Das Allgemeine Gleichbehandlungsgesetz (AGG) verstößt zum Teil gegen das Europarecht

22.05.2007
Von Dr. Christian

Brisant ist in dem Zusammenhang vor allem, dass der Gesetzgeber das AGG nur zwei Monate nach Inkrafttreten aufgrund eben dieser Regelung in § 2 Abs. 4 AGG nachgebessert hatte. Mit Wirkung zum 12.12.2006 strich der Gesetzgeber "still und heimlich" die bis dahin bestehenden Regelungen in § 10 S. 3 Nr. 6 und Nr. 7 AGG, und zwar mit der Begründung, dass diese beiden Regelungen in Hinblick auf § 2 Abs. 4 AGG überflüssig seien. Der § 10 S. 3 Nr. 6 AGG sah bis zu diesem Zeitpunkt eine Rechtfertigungsmöglichkeit für eine unterschiedliche Behandlung von Mitarbeitern vor, sofern im Rahmen einer betriebsbedingten Kündigung nach § 1 Abs. 3 S. 1 Kündigungsschutzgesetz (KSchG) in Bezug auf das Alter eine Sozialauswahl durchzuführen ist. Der § 10 S. 3 Nr. 7 AGG erlaubte bis dahin individual- oder kollektivrechtliche Vereinbarungen zur Unkündbarkeit von Arbeitnehmern, soweit diese eine bestimmte Altersgrenze erreicht haben. Mit Streichung der beiden Regelungen in § 10 S. 3 Nr. 6 und Nr. 7 AGG wollte der Gesetzgeber untermauern, dass das AGG entgegen dem EU-Recht auf arbeitsrechtliche Kündigungen nicht anwendbar ist. In Anbetracht der Tatsache, dass dem Gesetzgeber die entgegenstehende Rechtslage im Europarecht eigentlich bekannt gewesen sein musste, kann aber weder die Regelung in § 2 Abs. 4 AGG selbst und schon gar nicht die auf dieser Regelung beruhende Nachbesserungsaktion im Dezember 2006 nachvollzogen werden.

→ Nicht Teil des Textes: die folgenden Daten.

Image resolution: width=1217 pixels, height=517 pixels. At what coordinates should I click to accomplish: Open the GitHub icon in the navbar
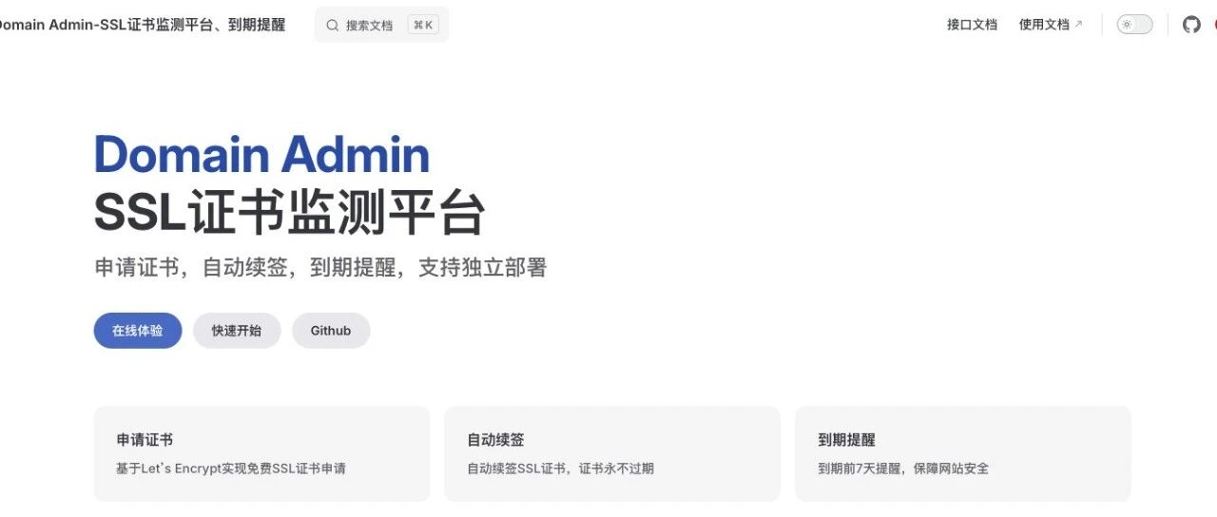1191,25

Diese Widersprüche sind vom ArbG Osnabrück nun aufgegriffen worden. Soweit ersichtlich, hat das ArbG Osnabrück als erstes Arbeitsgericht die Regelung in § 2 Abs. 4 AGG für europarechtswidrig erklärt. In dem zu beurteilenden Fall ging es um betriebsbedingte Kündigungen eines deutschen Automobilherstellers. Dieser hatte sich zuvor im Rahmen eines Sozialplans und eines Interessenausgleichs mit dem Betriebsrat darüber geeinigt, mehr als 600 Arbeitsplätze abzubauen. Um den Anstieg des Durchschnittsalters der Arbeitnehmer in dem Betrieb zu verhindern, fasste der Automobilhersteller - entsprechend einer bislang gängigen Praxis - die Mitarbeiter in Altersgruppen zusammen und sprach in jeder Gruppe gegenüber einem bestimmten Prozentsatz von Mitarbeitern eine Kündigung aus. Das ArbG Osnabrück erkannte jedoch in dieser Vorgehensweise eine Diskriminierung älterer Arbeitnehmer, weil ohne diese Altersgruppierung letztlich weniger ältere Arbeitnehmer gekündigt worden wären. Das ArbG Osnabrück wandte damit das AGG entgegen der ausdrücklichen Regelung in § 2 Abs. 4 AGG auf einen arbeitsrechtlichen Kündigungssachverhalt an und erklärte diejenigen Kündigungen für rechtswidrig, die vor dem Arbeitsgericht angegriffen worden sind.